A semana de 08 a 14 de março no Maranhão registrou acontecimentos intensos, desde o colapso parcial do transporte público em São Luís até crises ambientais e políticas. A capital enfrentou uma greve de rodoviários no sistema urbano devido ao atraso no pagamento de reajustes salariais, iniciada na sexta-feira (13). O Sindicato das Empresas de Transporte (SET) já havia anunciado redução da frota alegando que a alta de 25% no óleo diesel tornou a operação inviável.
Em Buriticupu, o drama das voçorocas se agravou, com crateras ameaçando residências e o Ministério Público do Maranhão (MPMA) movendo ação de improbidade contra o secretário de infraestrutura, Lucas Rafael Pereira, por falta de transparência em obras de contenção. Paralelamente, o Tribunal de Contas da União (TCU) apontou indícios de fraude na licitação das obras de prolongamento da Avenida Litorânea, envolvendo a empresa Lucena Infraestrutura Ltda, embora tenha afastado suspeitas de superfaturamento no projeto de R$ 237 milhões.

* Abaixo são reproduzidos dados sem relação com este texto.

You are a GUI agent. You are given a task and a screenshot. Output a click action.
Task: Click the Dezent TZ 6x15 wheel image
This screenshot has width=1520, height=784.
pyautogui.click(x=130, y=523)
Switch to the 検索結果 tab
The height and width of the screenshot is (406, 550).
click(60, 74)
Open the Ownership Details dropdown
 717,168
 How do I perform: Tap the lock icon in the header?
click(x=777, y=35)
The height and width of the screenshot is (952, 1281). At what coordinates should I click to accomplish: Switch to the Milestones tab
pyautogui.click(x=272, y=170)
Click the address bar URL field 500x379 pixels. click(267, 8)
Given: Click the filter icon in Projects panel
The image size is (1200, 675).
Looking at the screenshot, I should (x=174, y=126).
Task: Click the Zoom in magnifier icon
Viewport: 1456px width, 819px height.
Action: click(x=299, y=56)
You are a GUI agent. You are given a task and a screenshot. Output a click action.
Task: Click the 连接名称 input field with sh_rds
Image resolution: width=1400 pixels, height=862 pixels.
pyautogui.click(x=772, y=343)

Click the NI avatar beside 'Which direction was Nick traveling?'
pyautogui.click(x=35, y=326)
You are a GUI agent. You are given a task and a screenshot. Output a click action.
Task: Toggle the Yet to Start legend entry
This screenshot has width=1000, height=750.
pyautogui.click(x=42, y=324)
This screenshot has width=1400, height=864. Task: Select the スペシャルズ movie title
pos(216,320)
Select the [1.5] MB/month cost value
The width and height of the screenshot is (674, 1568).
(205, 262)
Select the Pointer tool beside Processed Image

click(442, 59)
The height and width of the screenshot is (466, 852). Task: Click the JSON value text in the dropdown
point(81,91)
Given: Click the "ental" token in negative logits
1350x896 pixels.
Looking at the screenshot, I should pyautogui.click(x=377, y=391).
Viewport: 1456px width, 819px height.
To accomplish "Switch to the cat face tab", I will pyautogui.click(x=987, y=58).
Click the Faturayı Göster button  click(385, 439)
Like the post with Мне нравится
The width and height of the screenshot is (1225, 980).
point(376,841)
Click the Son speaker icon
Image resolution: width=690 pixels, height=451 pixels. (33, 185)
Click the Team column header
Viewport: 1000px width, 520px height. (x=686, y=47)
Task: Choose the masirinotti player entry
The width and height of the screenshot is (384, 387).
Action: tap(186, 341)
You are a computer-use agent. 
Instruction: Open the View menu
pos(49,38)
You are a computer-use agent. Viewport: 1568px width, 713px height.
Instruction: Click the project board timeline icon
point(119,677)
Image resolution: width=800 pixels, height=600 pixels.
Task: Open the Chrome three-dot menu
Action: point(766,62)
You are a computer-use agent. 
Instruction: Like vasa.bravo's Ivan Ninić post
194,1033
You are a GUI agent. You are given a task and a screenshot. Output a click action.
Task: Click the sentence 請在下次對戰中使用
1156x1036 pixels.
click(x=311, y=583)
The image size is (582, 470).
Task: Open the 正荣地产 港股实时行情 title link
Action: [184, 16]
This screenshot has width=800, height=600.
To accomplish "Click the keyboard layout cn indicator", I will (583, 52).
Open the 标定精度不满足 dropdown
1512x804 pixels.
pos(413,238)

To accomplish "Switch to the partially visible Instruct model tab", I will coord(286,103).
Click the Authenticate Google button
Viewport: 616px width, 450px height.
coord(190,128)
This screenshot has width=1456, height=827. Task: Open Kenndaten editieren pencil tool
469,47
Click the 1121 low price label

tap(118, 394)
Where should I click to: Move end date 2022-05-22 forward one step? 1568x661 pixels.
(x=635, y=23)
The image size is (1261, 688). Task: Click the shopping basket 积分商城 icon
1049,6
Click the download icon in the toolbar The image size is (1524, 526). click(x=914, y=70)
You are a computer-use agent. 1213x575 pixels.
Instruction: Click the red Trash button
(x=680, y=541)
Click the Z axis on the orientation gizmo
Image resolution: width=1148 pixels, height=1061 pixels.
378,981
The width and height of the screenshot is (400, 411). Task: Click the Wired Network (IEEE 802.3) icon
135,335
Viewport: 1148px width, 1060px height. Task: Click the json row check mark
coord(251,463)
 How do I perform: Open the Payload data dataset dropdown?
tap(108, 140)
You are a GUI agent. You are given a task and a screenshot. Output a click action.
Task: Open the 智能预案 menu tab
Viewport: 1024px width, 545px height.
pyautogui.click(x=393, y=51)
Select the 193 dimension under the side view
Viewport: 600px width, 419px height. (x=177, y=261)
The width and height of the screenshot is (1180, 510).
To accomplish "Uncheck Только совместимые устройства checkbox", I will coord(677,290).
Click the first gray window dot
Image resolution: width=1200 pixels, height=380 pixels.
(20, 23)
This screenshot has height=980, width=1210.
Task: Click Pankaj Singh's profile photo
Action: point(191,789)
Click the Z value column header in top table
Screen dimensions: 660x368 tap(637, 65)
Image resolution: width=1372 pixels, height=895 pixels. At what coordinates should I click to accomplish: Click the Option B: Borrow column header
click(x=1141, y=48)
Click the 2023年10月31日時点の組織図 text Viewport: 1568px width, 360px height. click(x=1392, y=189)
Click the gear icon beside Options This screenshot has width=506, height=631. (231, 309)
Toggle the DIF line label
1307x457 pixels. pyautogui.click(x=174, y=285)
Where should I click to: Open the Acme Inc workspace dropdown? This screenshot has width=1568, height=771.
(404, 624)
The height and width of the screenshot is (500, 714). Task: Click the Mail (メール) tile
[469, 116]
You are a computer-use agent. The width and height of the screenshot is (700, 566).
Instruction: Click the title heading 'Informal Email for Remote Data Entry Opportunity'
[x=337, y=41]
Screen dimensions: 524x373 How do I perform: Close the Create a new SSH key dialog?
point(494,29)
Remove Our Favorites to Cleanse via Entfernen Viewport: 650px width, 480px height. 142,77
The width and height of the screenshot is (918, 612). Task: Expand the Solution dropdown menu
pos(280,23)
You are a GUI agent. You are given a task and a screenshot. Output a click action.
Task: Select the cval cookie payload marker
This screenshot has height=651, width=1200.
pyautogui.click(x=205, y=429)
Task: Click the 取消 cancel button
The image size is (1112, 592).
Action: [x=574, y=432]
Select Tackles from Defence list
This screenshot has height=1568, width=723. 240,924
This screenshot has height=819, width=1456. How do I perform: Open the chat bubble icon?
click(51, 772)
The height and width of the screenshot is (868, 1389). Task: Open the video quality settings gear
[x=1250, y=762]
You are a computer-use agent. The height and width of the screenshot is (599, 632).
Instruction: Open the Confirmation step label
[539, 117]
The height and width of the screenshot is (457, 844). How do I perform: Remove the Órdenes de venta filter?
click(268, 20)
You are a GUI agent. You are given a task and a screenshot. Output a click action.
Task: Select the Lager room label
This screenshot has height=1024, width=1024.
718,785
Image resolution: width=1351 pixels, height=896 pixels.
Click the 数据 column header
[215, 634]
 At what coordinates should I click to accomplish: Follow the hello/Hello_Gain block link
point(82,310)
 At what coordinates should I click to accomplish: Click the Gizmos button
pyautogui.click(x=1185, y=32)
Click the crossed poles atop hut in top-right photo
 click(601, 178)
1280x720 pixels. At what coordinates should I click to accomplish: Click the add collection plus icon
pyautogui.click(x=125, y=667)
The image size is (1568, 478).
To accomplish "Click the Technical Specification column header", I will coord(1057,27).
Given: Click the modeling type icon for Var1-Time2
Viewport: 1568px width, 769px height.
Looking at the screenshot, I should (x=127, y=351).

No cenário da segurança, o governador Carlos Brandão afastou Maurício Martins do cargo de secretário de Segurança Pública após a delegada Viviane Fontenele registrar boletim de ocorrência por constrangimento em reuniões. A semana também teve repercussão com a operação da Polícia Federal contra o jornalista Luís Pablo, autorizada pelo ministro Alexandre de Moraes, e os impactos das chuvas que causaram alagamentos em Imperatriz e deslizamentos em Santa Luzia.